Tra le due cose ci sarà un legame? Ci siamo chiesti. Una domanda che abbiamo posto direttamente alla Commissione Svizzera per l’UNESCO, così come all’Ufficio federale della cultura. La prima favorisce il coordinamento degli attori coinvolti nell’ambito del patrimonio mondiale; il secondo, insieme all’Ufficio federale dell’ambiente, assicura la salvaguardia del patrimonio culturale e naturale. Ci hanno risposto congiuntamente: «L’Ufficio federale della cultura, responsabile del monitoraggio dello sviluppo delle tradizioni elencate, comprende e sostiene la decisione della Fondazione Processioni Storiche di Mendrisio. Uno dei compiti e delle responsabilità dei responsabili delle tradizioni è quello di farle evolvere costantemente, in particolare per quanto riguarda le trasformazioni del contesto sociale. La Commissione svizzera per l’UNESCO ci ha informato che condivide questo punto di vista».

L’intervista tagliata

La scelta appare dunque incoraggiata ma non richiesta, da Berna o dall’UNESCO. Quindi esclusivamente della fondazione mendrisiense. Un legame con il riconoscimento UNESCO sembra però esserci. Legame che il presidente della Fondazione Gabriele Ponti nelle scorse ore ha confermato anche durante una trasmissione radiofonica della RSI, svelando inoltre un aneddoto che potrebbe avere avuto un peso in questa scelta. Il ragionamento sul blackface è «iniziato durante la preparazione del dossier per la candidatura UNESCO – ha spiegato –. Ci siamo chiesti quali sono i veri valori da portare avanti in una tradizione vivente e quali sono le sue caratteristiche. Beh, le tradizioni viventi includono tutti e sono inclusive nella sensibilità di ognuno. Abbiamo avuto segnali anche da Oltralpe. Lo scorso anno una ragazza che interpretava un "moro" ha rilasciato un’intervista insieme a un altro figurante, a nostra meraviglia quando è passato il servizio la parte legata al trucco e all’intervista della ragazza che interpretava il lacché moro era stata completamente tagliata. Noi ci siamo ulteriormente chinati sul problema, analizzando il tema del blackface e alla fine ci è sembrato opportuno aggiornare la tradizione».

DATI DI PARTENZA:
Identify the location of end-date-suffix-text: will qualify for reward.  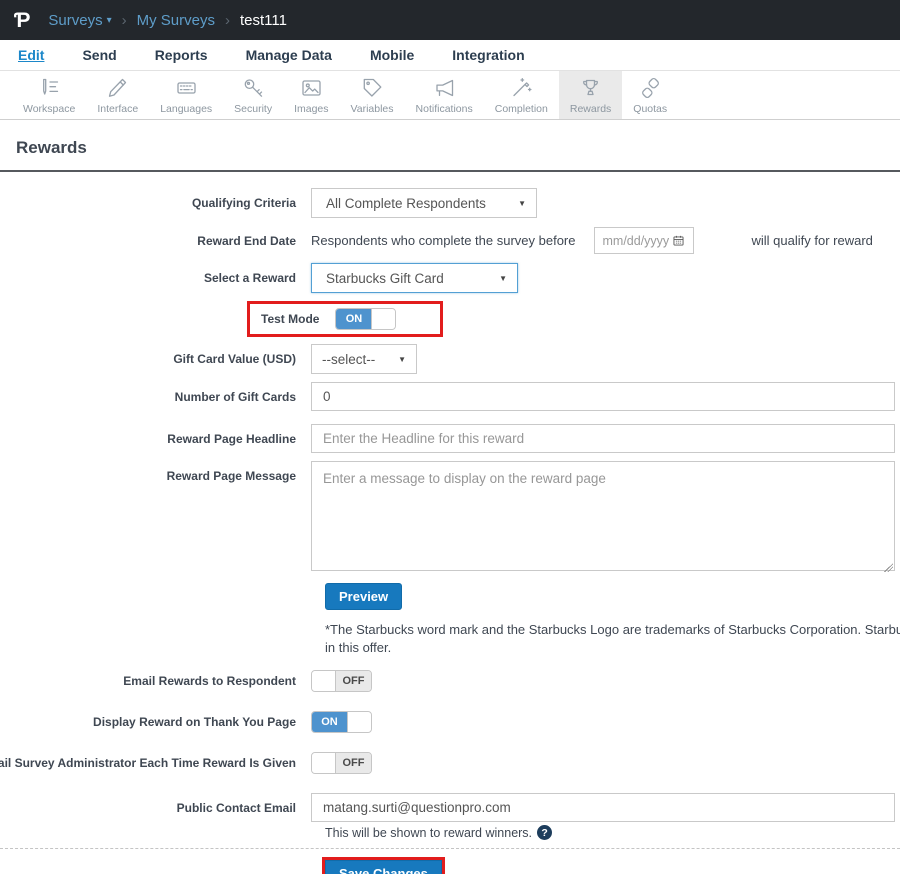
(812, 240).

COMPITI PROPOSTI:
- a) Riporta tutti gli uffici federali, le commissioni e le fondazioni nominati nel testo sulle processioni di Mendrisio.
- b) Riassumi in due frasi il testo sulle processioni di Mendrisio.

SOLUZIONI:
- a)
Commissione Svizzera per l'UNESCO
Ufficio federale della cultura
Ufficio federale dell'ambiente
Fondazione Processioni Storiche di Mendrisio

- b) L'Ufficio federale della cultura e la Commissione svizzera per l'UNESCO hanno risposto congiuntamente di comprendere e sostenere la decisione della Fondazione Processioni Storiche di Mendrisio, una scelta che appare quindi incoraggiata ma non richiesta da Berna o dall'UNESCO. Il presidente della Fondazione, Gabriele Ponti, ha spiegato alla RSI che la riflessione sul blackface è iniziata durante la preparazione del dossier per la candidatura UNESCO e che, anche dopo il taglio della parte di un'intervista sul trucco di una ragazza che interpretava il lacché moro, è sembrato opportuno aggiornare la tradizione.